### ABOUT THIS TASK:
Using the data below, gather each line that includes the word "computer".

Data excerpts
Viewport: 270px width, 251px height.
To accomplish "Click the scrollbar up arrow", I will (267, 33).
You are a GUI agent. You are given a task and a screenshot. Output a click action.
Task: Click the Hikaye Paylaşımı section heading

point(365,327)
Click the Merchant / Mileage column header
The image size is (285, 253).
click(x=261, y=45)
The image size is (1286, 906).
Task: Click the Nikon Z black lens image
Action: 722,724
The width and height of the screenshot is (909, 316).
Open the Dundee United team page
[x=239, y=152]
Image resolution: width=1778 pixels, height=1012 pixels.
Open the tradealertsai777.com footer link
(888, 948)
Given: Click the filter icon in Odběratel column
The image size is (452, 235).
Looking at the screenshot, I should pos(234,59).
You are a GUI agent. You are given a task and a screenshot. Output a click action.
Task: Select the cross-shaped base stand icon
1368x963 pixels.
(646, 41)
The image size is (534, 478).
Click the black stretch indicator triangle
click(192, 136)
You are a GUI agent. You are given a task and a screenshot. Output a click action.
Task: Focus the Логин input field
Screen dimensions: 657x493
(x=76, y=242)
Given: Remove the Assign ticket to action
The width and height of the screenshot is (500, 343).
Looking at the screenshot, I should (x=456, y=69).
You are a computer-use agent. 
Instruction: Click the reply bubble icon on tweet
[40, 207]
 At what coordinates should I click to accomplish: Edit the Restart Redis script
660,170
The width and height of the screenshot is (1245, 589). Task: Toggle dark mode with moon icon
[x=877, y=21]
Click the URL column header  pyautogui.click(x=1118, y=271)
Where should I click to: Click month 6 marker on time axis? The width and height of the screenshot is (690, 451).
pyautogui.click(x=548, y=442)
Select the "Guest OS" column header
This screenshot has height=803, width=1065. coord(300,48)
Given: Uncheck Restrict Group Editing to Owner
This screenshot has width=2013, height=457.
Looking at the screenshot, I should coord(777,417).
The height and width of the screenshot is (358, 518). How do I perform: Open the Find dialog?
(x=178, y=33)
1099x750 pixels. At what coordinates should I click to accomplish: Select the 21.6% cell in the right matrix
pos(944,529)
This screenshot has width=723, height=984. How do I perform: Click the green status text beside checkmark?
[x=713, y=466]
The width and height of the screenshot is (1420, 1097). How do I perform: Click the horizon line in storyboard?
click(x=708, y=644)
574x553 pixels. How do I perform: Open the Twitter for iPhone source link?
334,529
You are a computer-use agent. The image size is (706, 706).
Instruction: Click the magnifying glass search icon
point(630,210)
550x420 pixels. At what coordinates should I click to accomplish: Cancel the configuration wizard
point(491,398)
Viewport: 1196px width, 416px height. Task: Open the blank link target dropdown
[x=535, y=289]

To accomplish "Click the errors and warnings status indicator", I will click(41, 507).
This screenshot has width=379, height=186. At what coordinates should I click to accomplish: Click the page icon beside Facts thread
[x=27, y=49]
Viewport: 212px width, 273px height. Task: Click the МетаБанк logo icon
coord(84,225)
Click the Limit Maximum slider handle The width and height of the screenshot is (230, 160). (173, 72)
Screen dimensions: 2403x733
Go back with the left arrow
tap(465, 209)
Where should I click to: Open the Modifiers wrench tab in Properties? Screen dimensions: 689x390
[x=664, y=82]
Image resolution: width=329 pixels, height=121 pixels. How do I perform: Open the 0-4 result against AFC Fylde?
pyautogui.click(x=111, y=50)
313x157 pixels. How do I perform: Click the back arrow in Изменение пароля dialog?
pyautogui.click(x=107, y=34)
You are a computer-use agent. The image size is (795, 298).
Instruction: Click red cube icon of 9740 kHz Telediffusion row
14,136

### RESPONSE TO THIS TASK:
You are a computer-use agent. 
You are a computer-use agent. The image size is (706, 706).
You are a computer-use agent. The image size is (795, 298).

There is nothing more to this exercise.